* What the task asks *
Below is a set of records; print all of them exactly as written.

* Records supplied *
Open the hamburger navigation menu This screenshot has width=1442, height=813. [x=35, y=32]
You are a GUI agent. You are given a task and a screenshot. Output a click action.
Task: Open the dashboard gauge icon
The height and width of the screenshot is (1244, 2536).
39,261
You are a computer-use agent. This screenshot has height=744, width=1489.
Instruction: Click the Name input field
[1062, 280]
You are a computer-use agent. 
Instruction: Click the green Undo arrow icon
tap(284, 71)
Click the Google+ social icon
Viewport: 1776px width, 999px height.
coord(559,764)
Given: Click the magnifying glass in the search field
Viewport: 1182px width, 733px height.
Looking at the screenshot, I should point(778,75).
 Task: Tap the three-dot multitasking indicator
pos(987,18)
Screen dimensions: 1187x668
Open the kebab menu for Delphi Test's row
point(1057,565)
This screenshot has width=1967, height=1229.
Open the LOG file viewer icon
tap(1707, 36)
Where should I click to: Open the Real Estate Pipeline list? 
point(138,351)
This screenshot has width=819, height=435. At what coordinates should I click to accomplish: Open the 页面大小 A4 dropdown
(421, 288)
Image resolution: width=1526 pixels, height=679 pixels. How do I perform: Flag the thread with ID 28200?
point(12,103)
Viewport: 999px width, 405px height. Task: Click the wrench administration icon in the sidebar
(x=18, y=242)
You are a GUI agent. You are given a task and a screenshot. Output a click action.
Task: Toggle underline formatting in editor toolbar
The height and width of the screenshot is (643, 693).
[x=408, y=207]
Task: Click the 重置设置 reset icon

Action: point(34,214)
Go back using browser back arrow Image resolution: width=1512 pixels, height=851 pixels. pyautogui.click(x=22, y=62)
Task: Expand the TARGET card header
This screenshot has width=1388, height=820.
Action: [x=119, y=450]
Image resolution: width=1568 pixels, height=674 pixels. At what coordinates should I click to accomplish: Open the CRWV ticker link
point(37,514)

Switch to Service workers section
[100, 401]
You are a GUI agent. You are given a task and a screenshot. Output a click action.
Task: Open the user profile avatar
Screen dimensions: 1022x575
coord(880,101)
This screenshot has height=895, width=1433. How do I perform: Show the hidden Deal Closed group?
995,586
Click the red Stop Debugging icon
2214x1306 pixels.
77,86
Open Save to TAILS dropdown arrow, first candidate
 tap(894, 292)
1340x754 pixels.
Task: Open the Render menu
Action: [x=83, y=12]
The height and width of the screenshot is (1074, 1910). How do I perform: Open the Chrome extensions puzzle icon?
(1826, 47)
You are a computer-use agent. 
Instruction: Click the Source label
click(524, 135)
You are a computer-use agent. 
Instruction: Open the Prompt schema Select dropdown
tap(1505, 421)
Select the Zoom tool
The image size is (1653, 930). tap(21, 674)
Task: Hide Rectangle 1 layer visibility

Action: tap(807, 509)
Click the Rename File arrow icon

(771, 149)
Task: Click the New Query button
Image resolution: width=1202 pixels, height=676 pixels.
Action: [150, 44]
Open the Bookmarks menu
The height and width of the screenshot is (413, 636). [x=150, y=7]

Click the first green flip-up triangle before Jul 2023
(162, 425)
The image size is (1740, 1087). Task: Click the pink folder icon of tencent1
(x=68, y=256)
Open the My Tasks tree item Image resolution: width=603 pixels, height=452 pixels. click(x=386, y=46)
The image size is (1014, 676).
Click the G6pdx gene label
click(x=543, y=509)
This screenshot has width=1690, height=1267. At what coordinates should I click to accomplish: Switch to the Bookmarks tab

* Exercise solution *
Open the hamburger navigation menu This screenshot has width=1442, height=813. [x=35, y=32]
You are a GUI agent. You are given a task and a screenshot. Output a click action.
Task: Open the dashboard gauge icon
The height and width of the screenshot is (1244, 2536).
39,261
You are a computer-use agent. This screenshot has height=744, width=1489.
Instruction: Click the Name input field
[1062, 280]
You are a computer-use agent. 
Instruction: Click the green Undo arrow icon
tap(284, 71)
Click the Google+ social icon
Viewport: 1776px width, 999px height.
coord(559,764)
Given: Click the magnifying glass in the search field
Viewport: 1182px width, 733px height.
Looking at the screenshot, I should point(778,75).
 Task: Tap the three-dot multitasking indicator
pos(987,18)
Screen dimensions: 1187x668
Open the kebab menu for Delphi Test's row
point(1057,565)
This screenshot has width=1967, height=1229.
Open the LOG file viewer icon
tap(1707, 36)
Where should I click to: Open the Real Estate Pipeline list? 
point(138,351)
This screenshot has width=819, height=435. At what coordinates should I click to accomplish: Open the 页面大小 A4 dropdown
(421, 288)
Image resolution: width=1526 pixels, height=679 pixels. How do I perform: Flag the thread with ID 28200?
point(12,103)
Viewport: 999px width, 405px height. Task: Click the wrench administration icon in the sidebar
(x=18, y=242)
You are a GUI agent. You are given a task and a screenshot. Output a click action.
Task: Toggle underline formatting in editor toolbar
The height and width of the screenshot is (643, 693).
[x=408, y=207]
Task: Click the 重置设置 reset icon

Action: point(34,214)
Go back using browser back arrow Image resolution: width=1512 pixels, height=851 pixels. pyautogui.click(x=22, y=62)
Task: Expand the TARGET card header
This screenshot has width=1388, height=820.
Action: [x=119, y=450]
Image resolution: width=1568 pixels, height=674 pixels. At what coordinates should I click to accomplish: Open the CRWV ticker link
point(37,514)

Switch to Service workers section
[100, 401]
You are a GUI agent. You are given a task and a screenshot. Output a click action.
Task: Open the user profile avatar
Screen dimensions: 1022x575
coord(880,101)
This screenshot has height=895, width=1433. How do I perform: Show the hidden Deal Closed group?
995,586
Click the red Stop Debugging icon
2214x1306 pixels.
77,86
Open Save to TAILS dropdown arrow, first candidate
 tap(894, 292)
1340x754 pixels.
Task: Open the Render menu
Action: [x=83, y=12]
The height and width of the screenshot is (1074, 1910). How do I perform: Open the Chrome extensions puzzle icon?
(1826, 47)
You are a computer-use agent. 
Instruction: Click the Source label
click(524, 135)
You are a computer-use agent. 
Instruction: Open the Prompt schema Select dropdown
tap(1505, 421)
Select the Zoom tool
The image size is (1653, 930). tap(21, 674)
Task: Hide Rectangle 1 layer visibility

Action: tap(807, 509)
Click the Rename File arrow icon

(771, 149)
Task: Click the New Query button
Image resolution: width=1202 pixels, height=676 pixels.
Action: [150, 44]
Open the Bookmarks menu
The height and width of the screenshot is (413, 636). [x=150, y=7]

Click the first green flip-up triangle before Jul 2023
(162, 425)
The image size is (1740, 1087). Task: Click the pink folder icon of tencent1
(x=68, y=256)
Open the My Tasks tree item Image resolution: width=603 pixels, height=452 pixels. click(x=386, y=46)
The image size is (1014, 676).
Click the G6pdx gene label
click(x=543, y=509)
This screenshot has width=1690, height=1267. At what coordinates should I click to accomplish: Switch to the Bookmarks tab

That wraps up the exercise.